These are great tips, thanks! I admin my local swap Facebook group, but the pickings are slim lol. In my area of Canada, we don’t have 98c water jugs, but I can certainly keep an eye out for free bottled water at community events! I hadn’t thought of getting free water at places before.
Thanks! I’m on the highest available doseage of my medication, so asking for more isn’t possible, which is the issue I’m having. For the water, would storing it in used orange juice jugs be ok? I know that milk jugs are not good. I do have some knowledge on things like gardening, sewing, canning, homesteading things, I’m just not physically able to do them any more. Hopefully living libraries will be seen as useful in the future. 😉
This is a most excellent guide, but I fail on step 1. I’m disabled, on disability. I will never, ever be able to have a solid financial foundation, unless someone randomly sends me money to do so. Yes, I know how to budget well, but we do not receive enough to have a repaired home, pay basic utilities, and eat.
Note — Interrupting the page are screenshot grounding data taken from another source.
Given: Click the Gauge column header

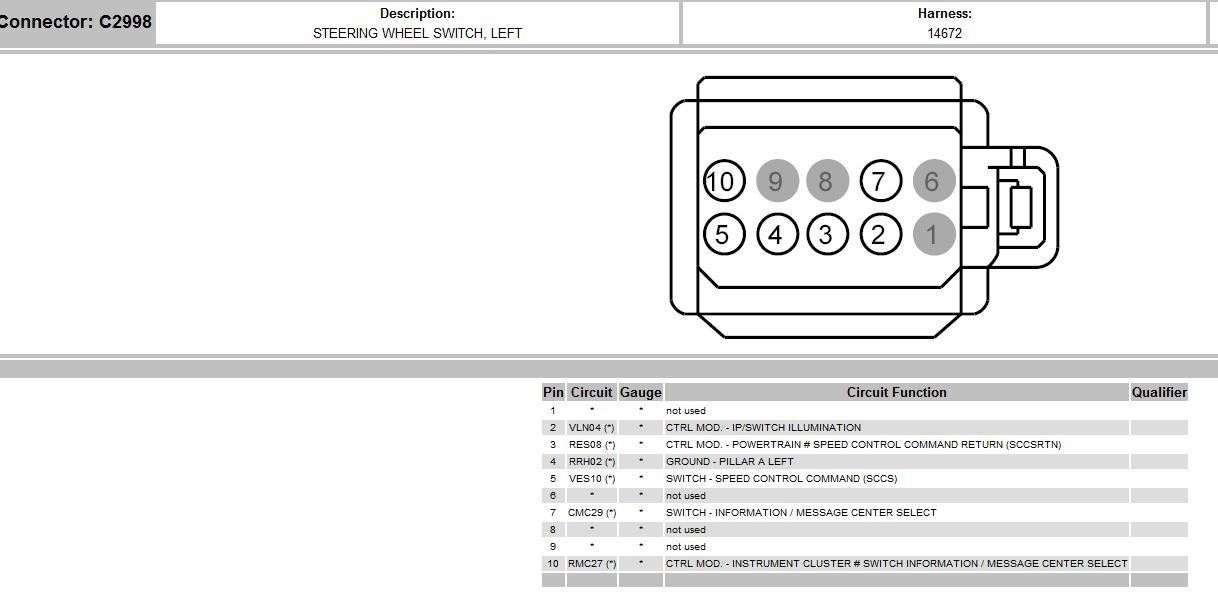Looking at the screenshot, I should 640,392.
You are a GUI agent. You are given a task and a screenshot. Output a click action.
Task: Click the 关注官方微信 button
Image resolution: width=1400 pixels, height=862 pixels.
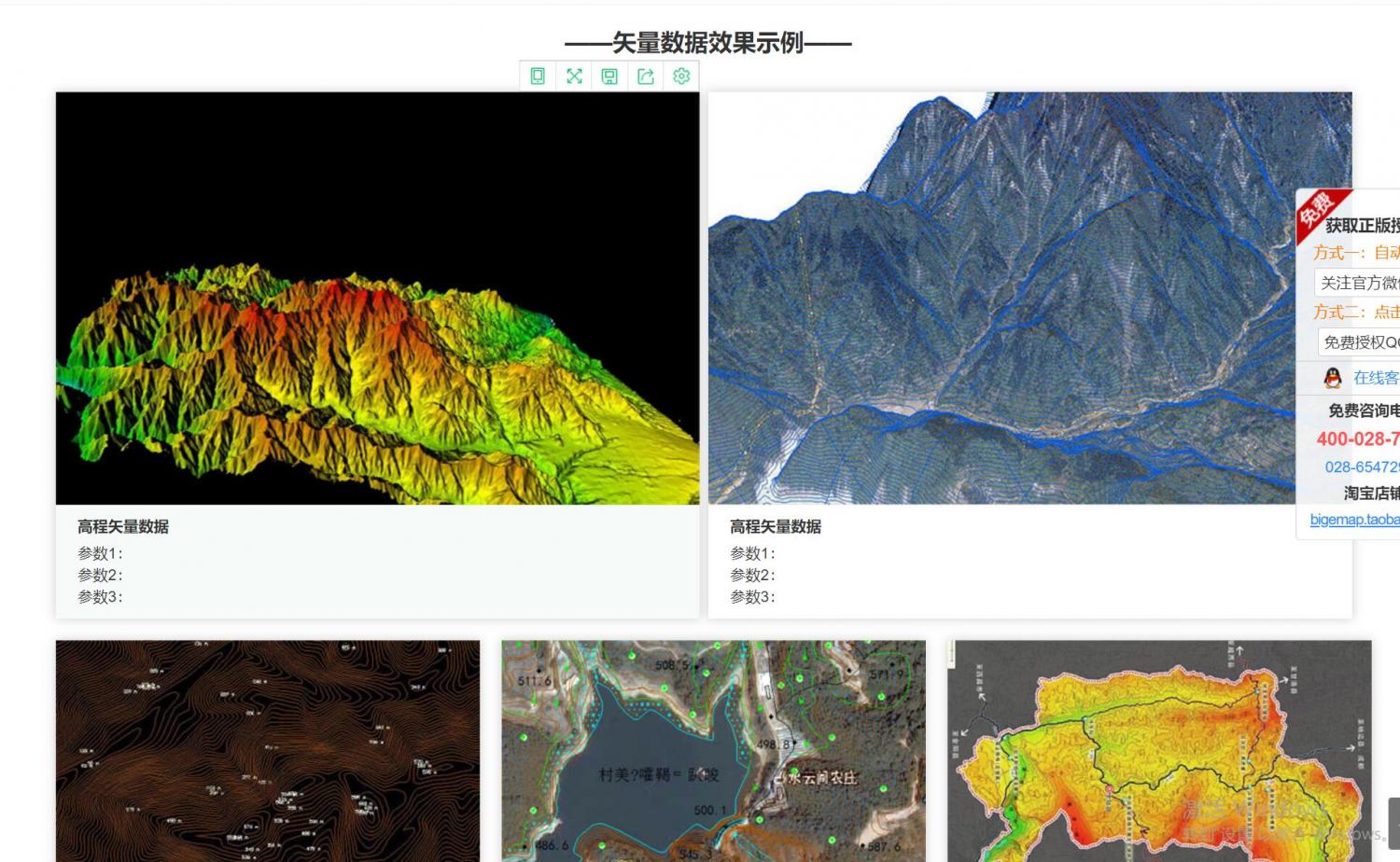pyautogui.click(x=1359, y=283)
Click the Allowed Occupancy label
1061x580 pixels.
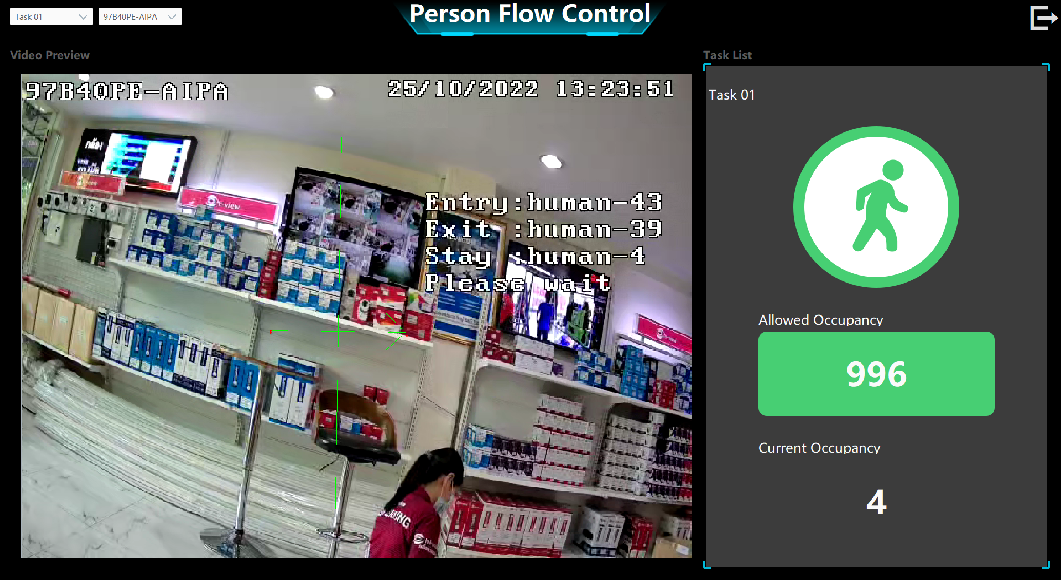click(x=820, y=320)
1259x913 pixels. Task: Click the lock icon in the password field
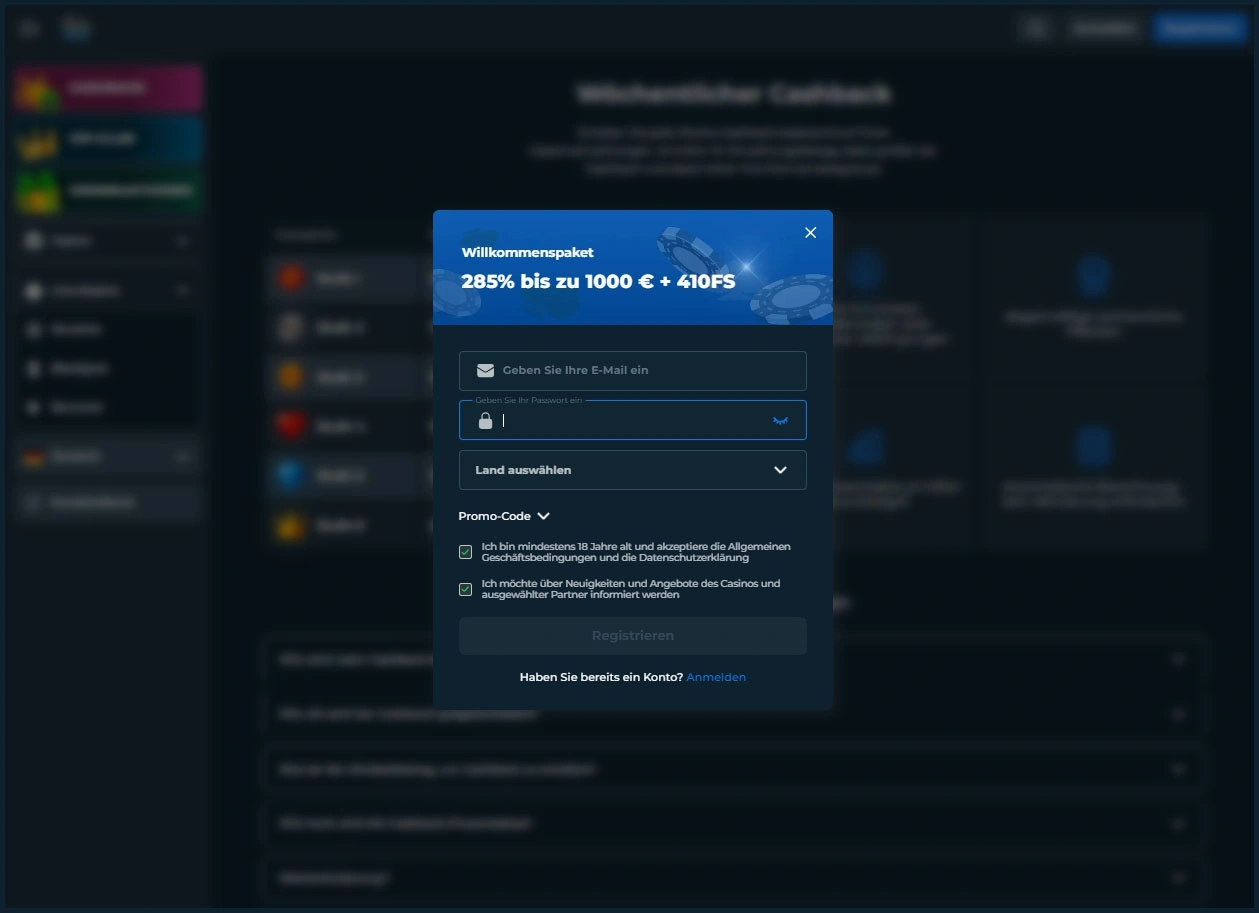coord(484,420)
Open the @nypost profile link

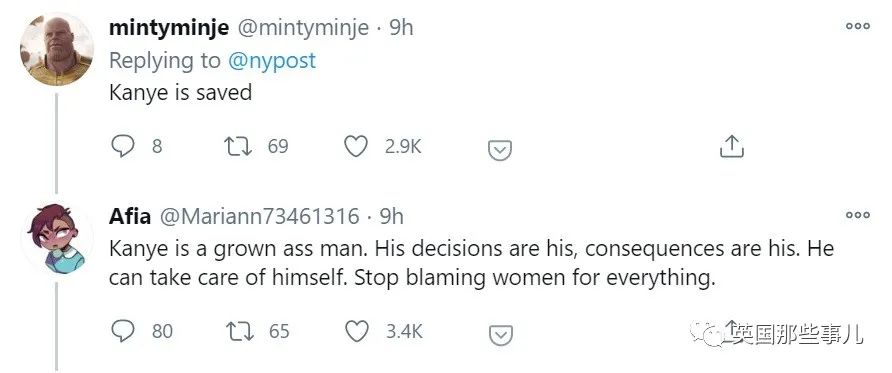(x=272, y=60)
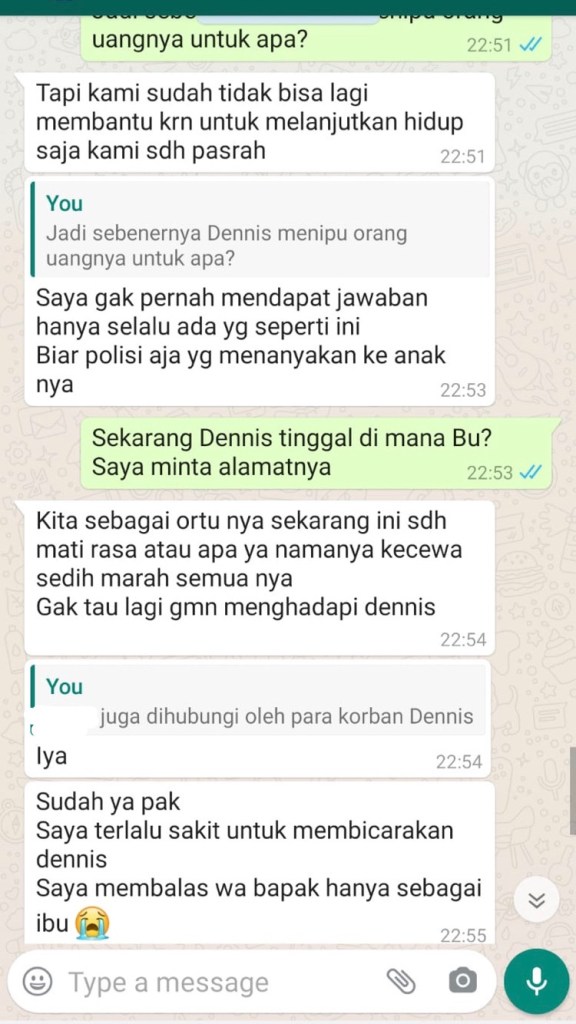Select message "Sekarang Dennis tinggal di mana Bu?"

316,453
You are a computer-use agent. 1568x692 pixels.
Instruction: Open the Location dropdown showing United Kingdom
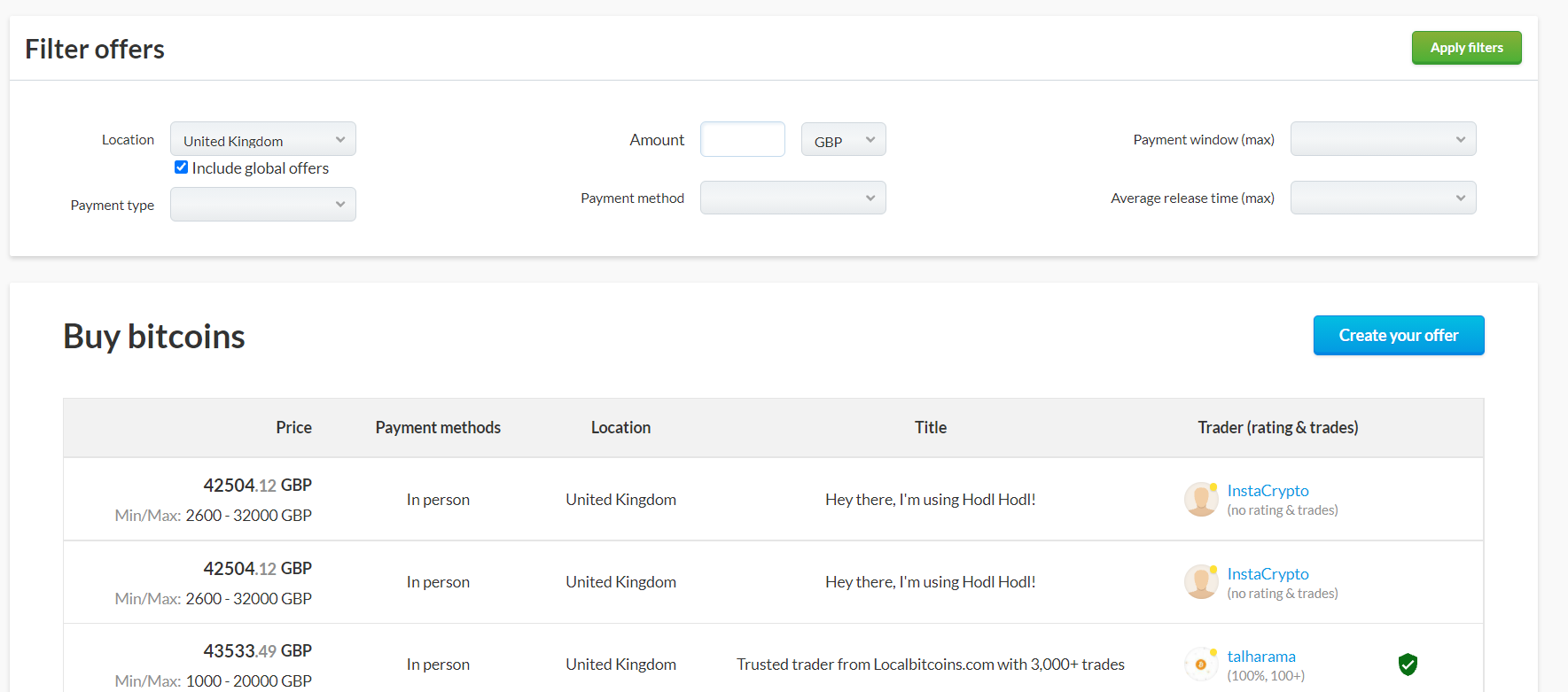click(x=262, y=140)
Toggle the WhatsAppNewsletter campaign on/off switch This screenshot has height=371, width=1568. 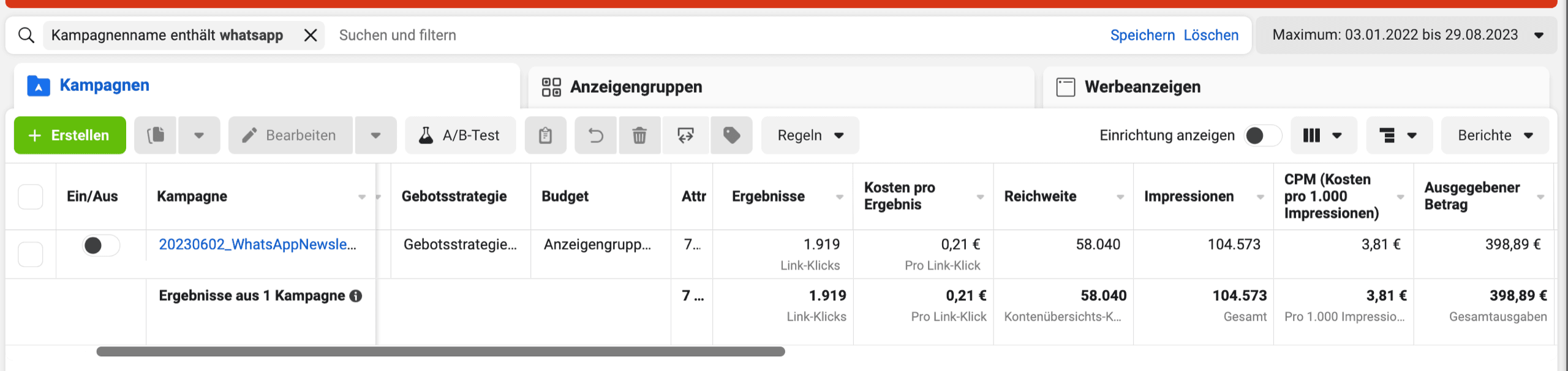102,245
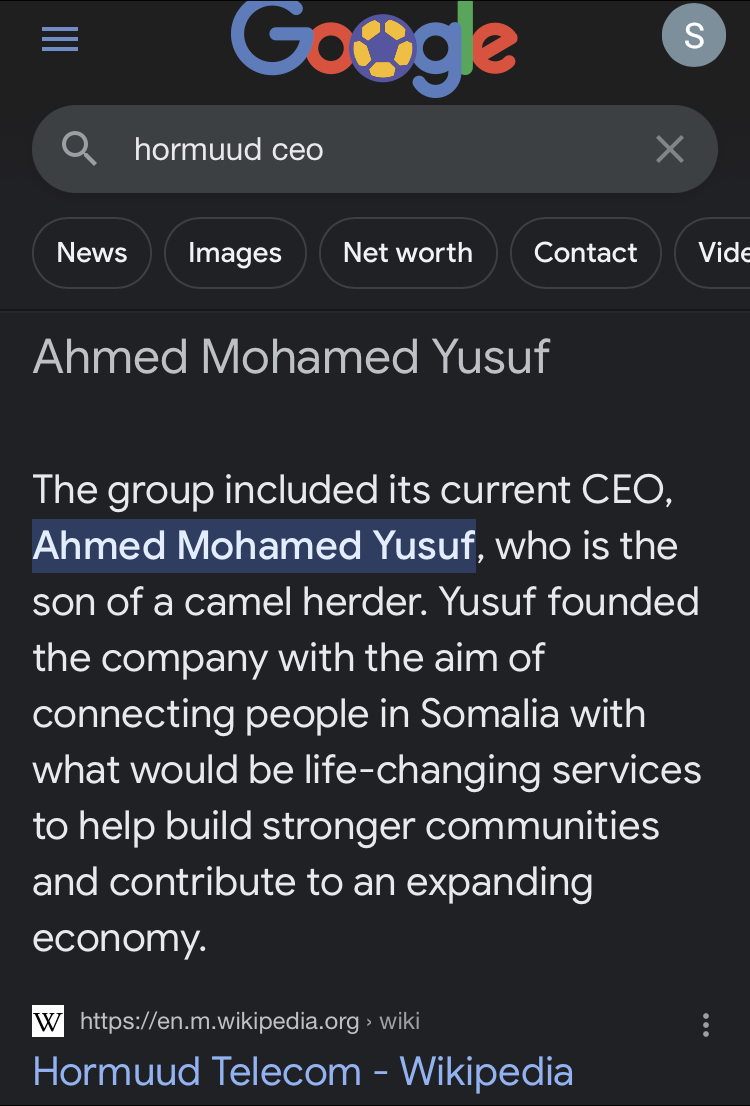Open three-dot options for the Wikipedia result
Viewport: 750px width, 1106px height.
706,1024
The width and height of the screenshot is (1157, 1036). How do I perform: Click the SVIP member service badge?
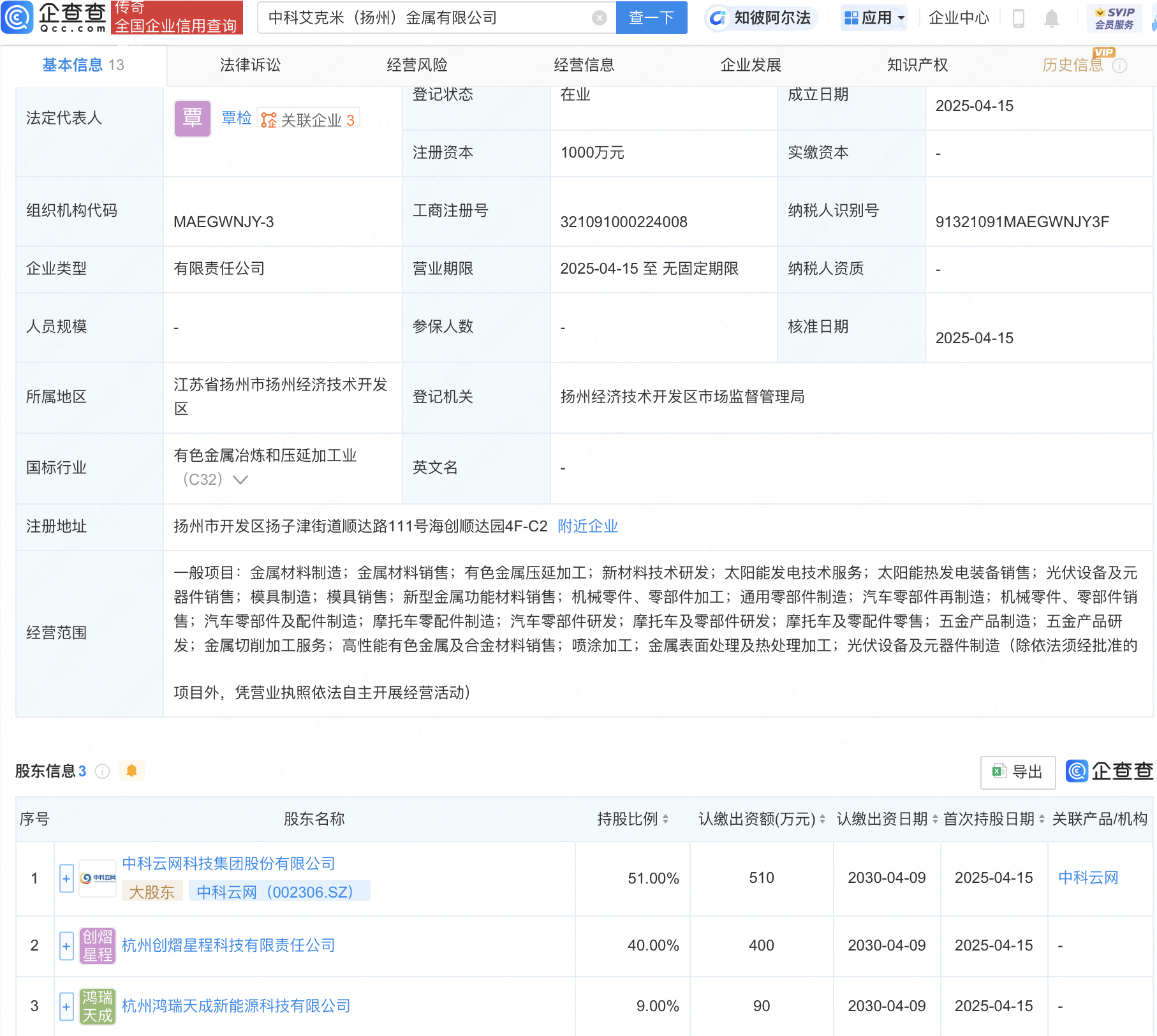1114,18
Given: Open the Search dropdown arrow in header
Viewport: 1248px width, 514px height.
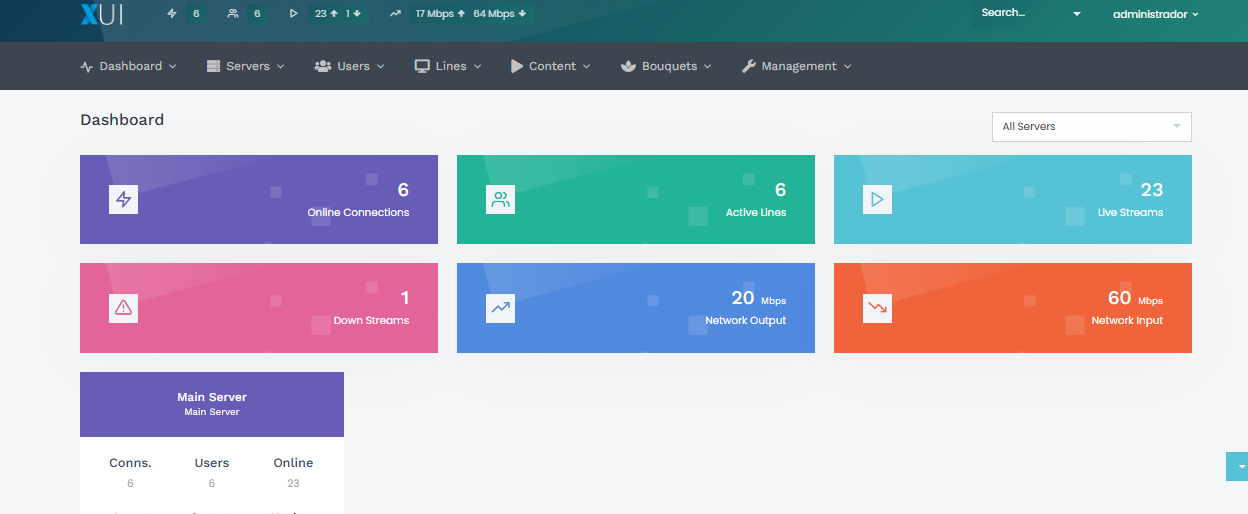Looking at the screenshot, I should [1077, 14].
We use the food bank. Same with my health. I will never be healthy enough to be able to survive a shtf situation. I can get exactly 30 days of my medication, when I’ve taken my last pill, at a time. I’ve asked. I cannot get a single extra pill to stock pile. Do you have tips for people well below the poverty line to prep? Do we bother? Do we just accept that we aren’t cut out for surviving, and that even a 2 week disruption could mean our demise? Is this something that I should just plain not worry myself with?